IRVING, Texas — On July 11, Louie Bradley needed help. 

He had fallen in his shower and used an emergency pull switch to call for help. 

And while his neighbors called 911, help didn't arrive until it was too late. 

'I think he's dead'

Bradley lived alone at the Park Manor Apartments, a senior living community in Irving.

Inside his unit, there was a switch that sent out an alert if he needed help. 

The day he fell in the shower, Bradley pulled that switch and Rose Rodriguez, a neighbor, ran to his room. But a deadbolt on his door prevented her from getting inside to help. 

At 8:44 p.m., she called 911 for help.

“I made the first call after knocking on his door because I heard the buzzer going off,” she said. “And I knocked on his door and I said, 'Are you OK? What’s going on?'"

Rodriguez said she could hear Bradley respond with yells for help. 

"He said, ‘Help! Help!’ Yelling really with a strong, intense voice," she said. 

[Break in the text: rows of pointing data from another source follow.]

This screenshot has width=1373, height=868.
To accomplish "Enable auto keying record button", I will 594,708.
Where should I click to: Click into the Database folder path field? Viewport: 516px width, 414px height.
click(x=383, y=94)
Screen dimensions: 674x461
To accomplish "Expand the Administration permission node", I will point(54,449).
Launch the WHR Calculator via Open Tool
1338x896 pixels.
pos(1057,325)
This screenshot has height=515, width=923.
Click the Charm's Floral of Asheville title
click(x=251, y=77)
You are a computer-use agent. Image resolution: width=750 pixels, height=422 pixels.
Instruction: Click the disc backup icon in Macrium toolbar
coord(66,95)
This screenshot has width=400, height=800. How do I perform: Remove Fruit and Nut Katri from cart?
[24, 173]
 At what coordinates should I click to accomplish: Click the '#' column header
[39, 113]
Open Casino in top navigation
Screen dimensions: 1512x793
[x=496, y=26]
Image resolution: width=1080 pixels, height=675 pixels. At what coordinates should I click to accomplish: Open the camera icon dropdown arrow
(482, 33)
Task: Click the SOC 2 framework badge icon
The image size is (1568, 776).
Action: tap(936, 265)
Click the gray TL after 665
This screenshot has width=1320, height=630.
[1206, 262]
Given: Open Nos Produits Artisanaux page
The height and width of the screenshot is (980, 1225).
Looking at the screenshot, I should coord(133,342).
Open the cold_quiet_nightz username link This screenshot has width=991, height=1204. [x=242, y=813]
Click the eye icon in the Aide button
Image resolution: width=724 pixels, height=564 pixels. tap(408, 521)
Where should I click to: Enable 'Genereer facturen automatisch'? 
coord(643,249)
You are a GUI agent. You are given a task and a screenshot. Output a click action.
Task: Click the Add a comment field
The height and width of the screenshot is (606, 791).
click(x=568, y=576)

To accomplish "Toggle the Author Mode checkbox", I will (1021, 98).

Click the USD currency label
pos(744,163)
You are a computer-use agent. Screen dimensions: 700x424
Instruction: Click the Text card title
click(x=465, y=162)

But when Irving police didn't show up 11 minutes later, she called 911 again at 9:05 p.m. 

She said Bradley was still calling out for help. 

"And I said, 'Don’t worry. We’re getting you someone, relax,'" Rodriguez said. "And I heard him say, 'Thank you.'"

At 9:06 p.m., the apartment manager called 911. Four minutes later, the manager called again. 

The manager told 911 that the emergency pull cord was still buzzing and Bradley hadn't received help. 

Losing all hope, at 9:12 p.m., Rodriguez tried calling one more time. This was the fifth 911 call. 

Rodriguez said she continued to talk with Bradley.

“I said, 'Someone’s on the way,'" she recalled. "And I heard a little beep of a voice. I knew there was nothing."

Rodriguez said she walked to the lobby of the apartment and told her husband, "Baby, I think he's dead."

Help didn’t show up for an hour.

So what happened?

“I feel horrible,” said Irving Police Chief Jeff Spivey. “Ninety-nine-point-nine percent of the time we do better. This time we didn’t.”

The police chief said that his officers did respond to the Park Manor Apartments minutes after the initial 911 call. But there was one big problem. There are two buildings and they went to the wrong one.

“Our call taker took the call and entered the location by name instead of by address,” Spivey said. "And when that name or that address populated, it populated with the address of 2934, apartment number 131. Where Mr. Bradley actually lived was 2930, apartment number 131.”

By chance, in the other apartment building, in unit 131, lives a man with a dog. 

When police arrived, they were looking for a man and a dog. When they found him and saw he was OK, they thought that call was over. But it was the wrong man, and Bradley was trapped inside his unit dying in the other building.

“After they leave, they continue to get calls and our call taker continues to say 'No, our officers went out there. They talked to the resident who was there,'" Spivey said. "Nobody had malice, nobody intentionally not doing their job. It was a true case of miscommunication, and it led to this tragic outcome.”

When did help show up?

At 9:36 p.m., six 911 calls later and nearly an hour after the initial call, residents came up with a new idea. They called it in as a fire.

Bradley's best friend, Larry Zink, said the fire alarms were going off.

“When I turned and I saw him call I said, ‘He’s got it wrong. It's not a fire,'" Rodriguez said. "And then I thought to myself, 'Good, maybe someone will come.'"

Minutes later, responders with the Irving Fire Department showed up.

“They all couldn’t get in the door and it took, I want to say, a good 20 minutes or so to break the door down," Rodriguez said. "They tried everything they could and they got in."

She said they were inside for a while before they stepped out to give them an update. 

"I asked, 'How is he?' And they looked down," Rodriguez said. "One of them looked at me and said, 'Not good.'"

Bradley was pronounced dead inside his unit.

His friends were devastated.

“He died in an awful way," said friend Wendy Greenleaf. “He should have been treated better.”

“I pass through there every so often and think this should not have happened," Rodriguez said. "This should not have happened. Granted, he was an elderly gentleman, but he still had a lot of life in him.”

After Bradley's death

Spivey said when he learned of the case, he immediately launched an investigation. 

After the investigation was completed, 911 dispatchers and police officers involved in the response were disciplined, the Irving police department said. However, they said they couldn't disclose the specifics of who and how they were disciplined. 

Spivey said he also met with Bradley's family.

“Not making any excuses for what we did, and not trying to cover it up," he said. "We could do better. I offer my deepest apology, my sympathy, and hope to never have this happen again.”